Because the track athlete wasn’t an education student, she didn’t have a background in teaching, and volunteering initially was challenging. “At first it was tough because I’m just out of college, I don’t know these kids, the demographics are different from where I grew up, and the kids are different from me when I was growing up,” she says. “But I think once they saw that I was there because I wanted to be there, and it showed in my actions, they took it easy on me.”

In my high school and my college experiences, I was kind of in a bubble, and becoming a volunteer definitely opened up my eyes to other people and other situations in life.
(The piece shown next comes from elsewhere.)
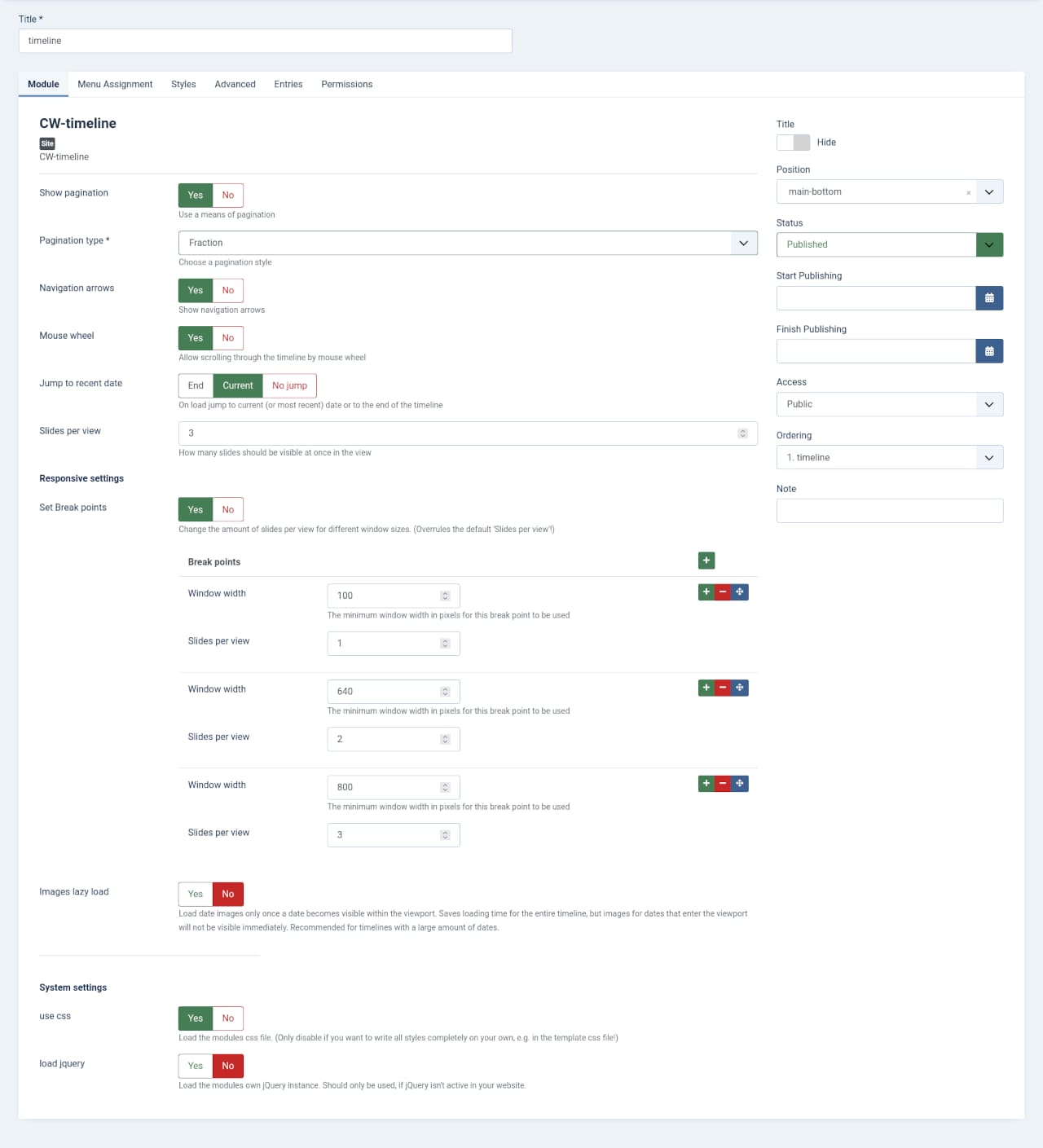Set load jquery to Yes
1043x1148 pixels.
tap(196, 1066)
Bruce credits the great group of Brothers for helping and supporting her. Coaching also definitely helped her assimilate into the school. But it was the students that inspired her and changed her career aspirations. “The connection with the kids, feeling like ‘I don’t want to let them down,’” she says, is what motivated her. “Just the bond that you have with the kids and watching all of the kids graduate and them coming back and saying thanks. I don’t think I would be happy anywhere else but teaching.”

In addition, the experience changed Bruce on a personal level. 

“In my high school and my college experiences, I was kind of in a bubble, and becoming a volunteer definitely opened up my eyes to other people and other situations in life,” she says. “Once you volunteer, you know other people are depending on you, kids are depending on you, the school as a whole.”